How I did: We sustained the cooking through the winter, and I feel good about the skills that the kids learned. We did lots of fun stuff during the pandemic--day trips to Mystic, CT, Plimoth/Patuxet Museum, sculpture parks and amusement parks. I am happy with this category.

Writing. My creativity suffered for the bulk of 2020, but I've come back to writing at the tail end of this year and I'm ready to launch into 2021. Instead of tying my goals to specific books, I am setting the intention to joyfully draft new projects each quarter. I've also set minimum numbers of days which I'd like to write during each quarter, and I have a goal to accomplish related to one specific project, which I'll share when it's a little closer to completion. Investing time to work is a priority.

How I did: Here's where things get interesting. I did keep track of my writing goals per quarter (Q1-52, Q2-49, Q3-45, Q4-26) and spent 172 days of the year writing. This is not a lot in comparison to some of my author friends--but comparison doesn't get us anywhere, does it? During those 172 days I:

  • finished, edited, designed and released my first indie published book, BAD CHOICES MAKE GOOD STORIES

  • drafted a novella

  • started writing an adult cozy mystery

  • started writing a MG farce

  • revised and sent a chapter book to my agent, which went on submission

  • wrote, revised, and submitted 2 picture books to my agent

  • drafted an essay for publication in a major market magazine (more on this)

  • drafted, revised, and had 2 pieces of flash fiction published via Vine Leaves Press

  • wrote over 25 pieces of flash fiction in October alone and compiled those into STORIES FROM THE PLASTIC PUMPKIN, a free ebook that you get get on my website

  • Refreshed and updated my website

  • Worked with my writing group to launch and edit other titles in our Table for 7 press

I could not be happier with the work I did this year, despite the pandemic, despite teaching in person, despite all the crazy. Taking the pressure off regarding how much work to do ("must write 1,000 a day") and changing it to making the time to engage with my work changed my mindset and my creativity. Plus, I started keeping track of what I finished and when in my bullet journal. This method is a total keeper.

Author Business. In 2020, I took an online class in developing an author business plan (and completed it excruciatingly slowly), and I now feel ready to actually draft said document. I'm going to do that during the first week in January, and use it as a guide for the year. I've set up quarterly check-ins and assessments in my calendar. I have a list of skills I want to learn. It's (long past) time to think strategically about my career and invest in myself.

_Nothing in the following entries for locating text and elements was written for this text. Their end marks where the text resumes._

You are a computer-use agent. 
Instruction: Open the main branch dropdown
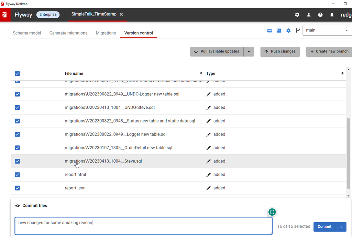[327, 30]
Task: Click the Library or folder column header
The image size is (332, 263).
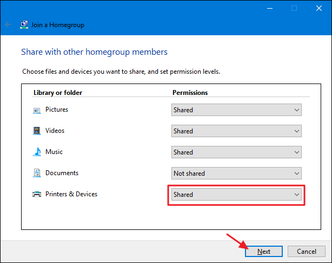Action: click(x=57, y=93)
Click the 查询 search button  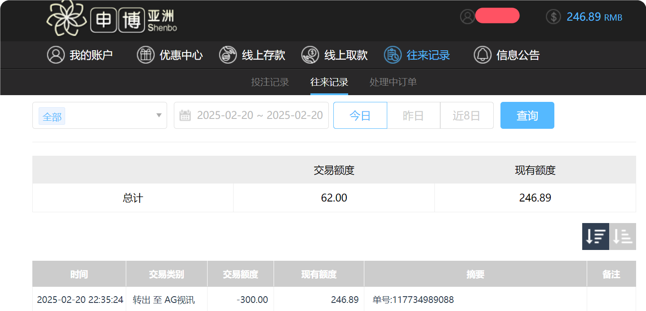pyautogui.click(x=527, y=115)
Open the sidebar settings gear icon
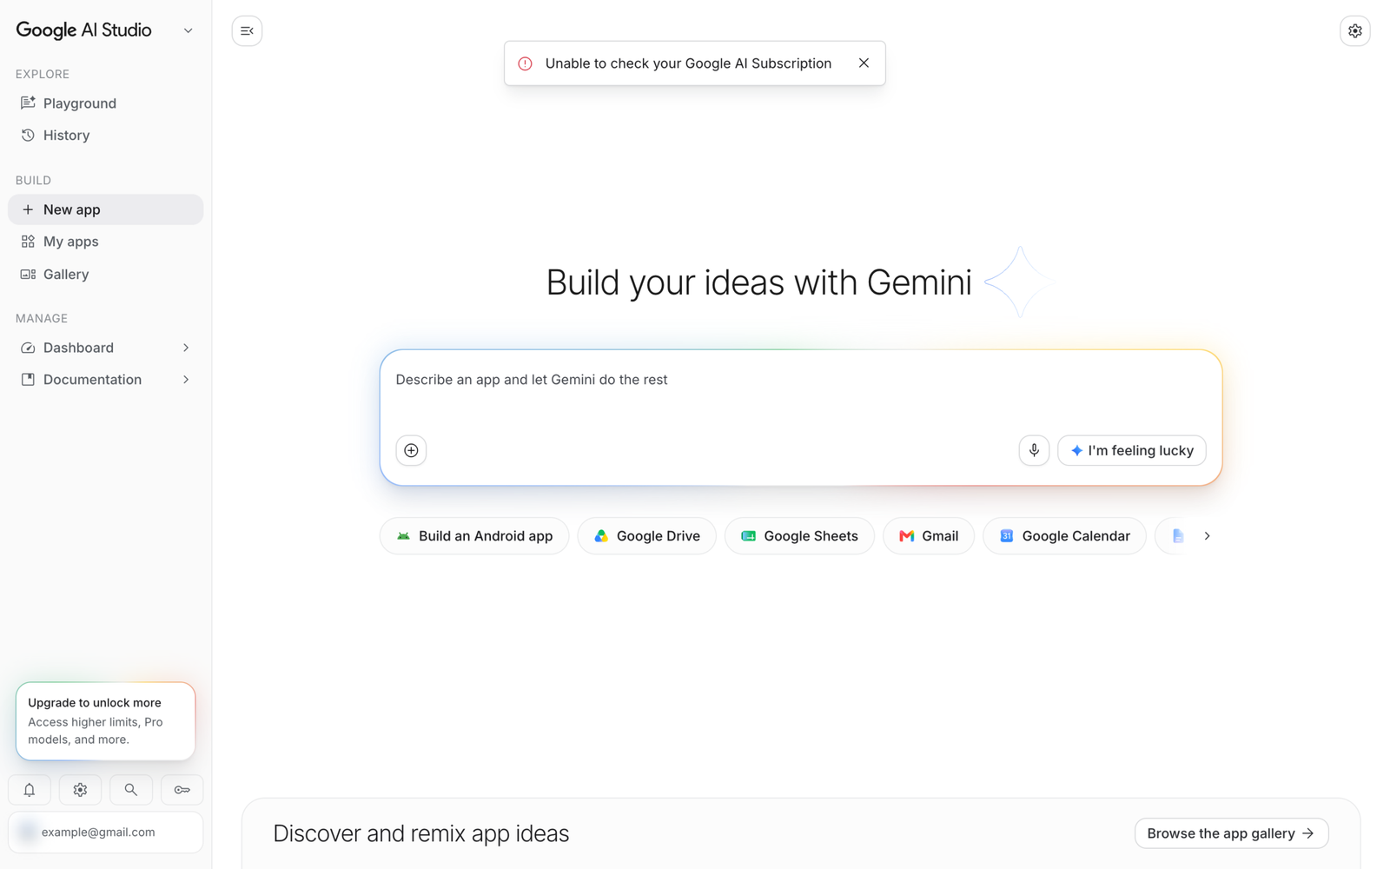This screenshot has height=869, width=1390. [x=80, y=790]
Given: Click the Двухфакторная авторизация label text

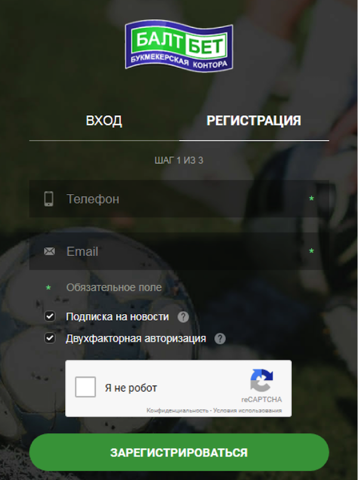Looking at the screenshot, I should click(136, 339).
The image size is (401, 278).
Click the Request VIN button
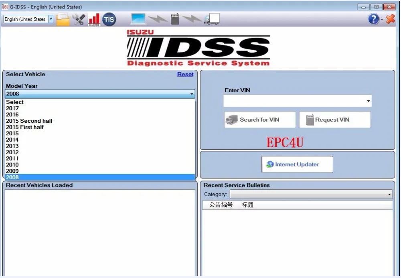[335, 119]
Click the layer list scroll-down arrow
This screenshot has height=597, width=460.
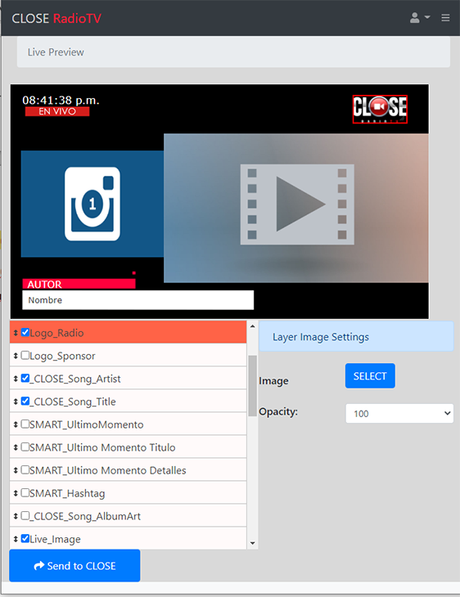[x=252, y=543]
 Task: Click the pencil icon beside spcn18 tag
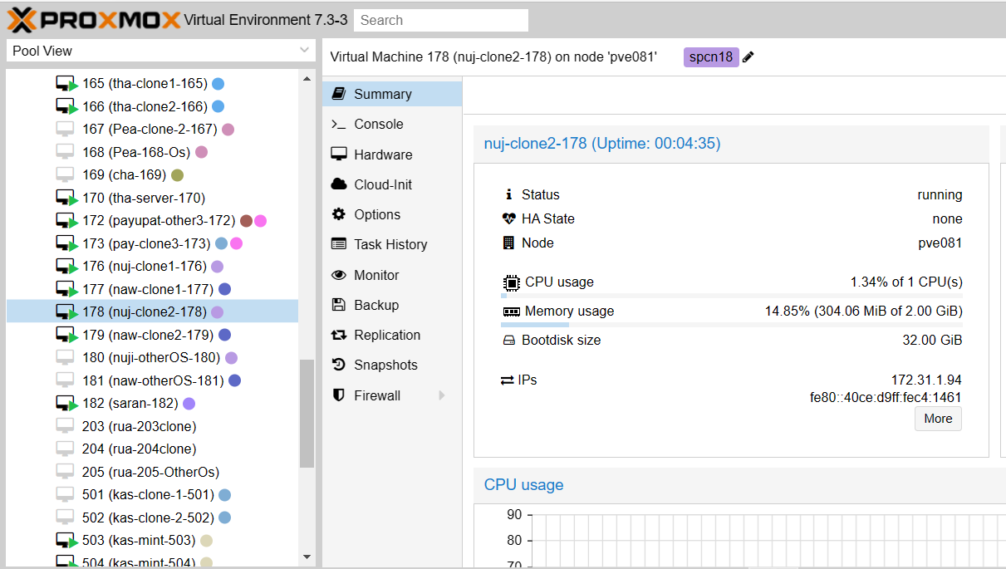coord(747,56)
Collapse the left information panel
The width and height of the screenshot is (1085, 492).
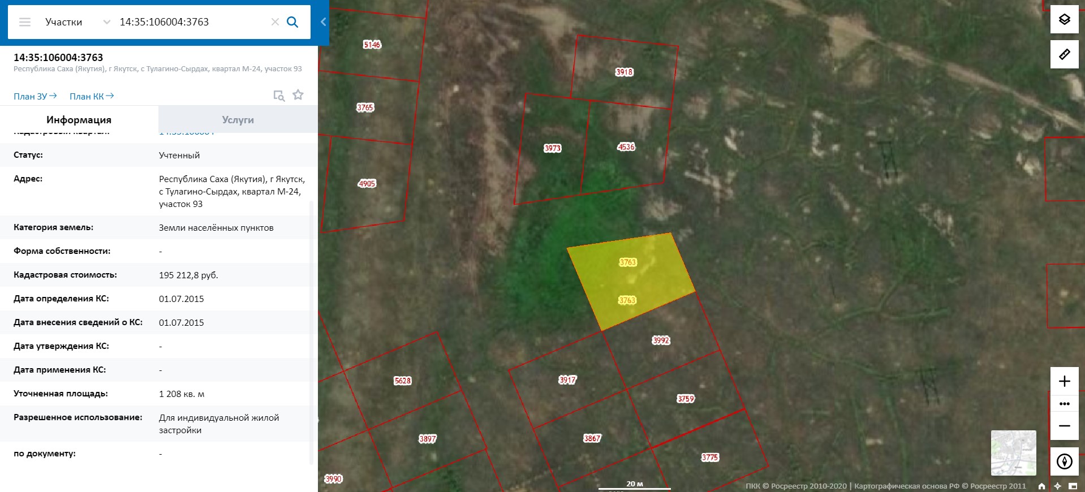(323, 22)

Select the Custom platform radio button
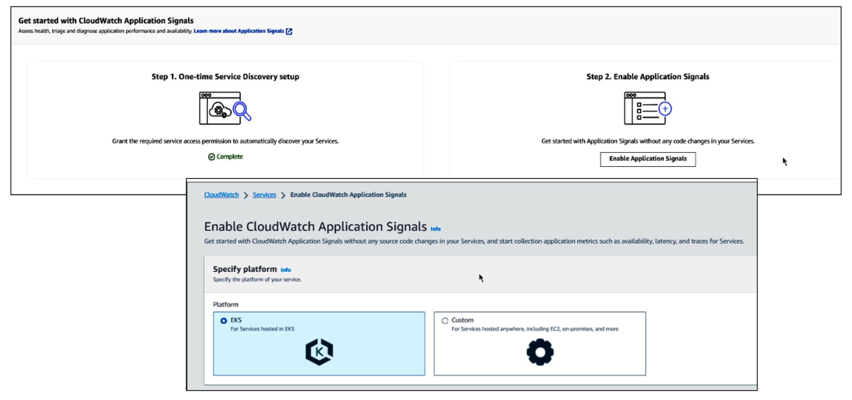tap(445, 320)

How I did: I made a spread in my bullet journal for my business goals and plans. I kept track of my increase in social media followers, had income goals for my teaching at Highlights and the Writers' Loft, and even (shhh!) started taking on clients who need coaching around their writing. I've never applied strategic thinking to this aspect of my career, and it really made a difference. I'll be reviewing my business plan for 2022 and continuing with this practice.

Financial. Time for some literal interpretation of the word. Husband and I have some financial goals and to-dos that we need to tackle, and I've set up some meetings to put that in motion. We need to more actively think about college and retirement savings, and those are areas that are simultaneously boring and terrifying to me--so I keep putting them off. Not anymore. We are both going to invest time into learning what we need to do to better invest our money.

How I did: This was a total team effort. We met with a financial advisor, ran some numbers, and set up some plans. There's more to do here--always--but I feel as though we have a much better sense of where we are and where we want to go. We've lived debt-free (except our mortgage) for a few years now, and I finally feel like we are getting a handle on how best to direct our income to meet these new goals.

So, there you have it. I think I used "invest" as well as I possibly could this year. It kept me centered and focused on what my goals were and areas in which I could grow, in spite of the pandemic.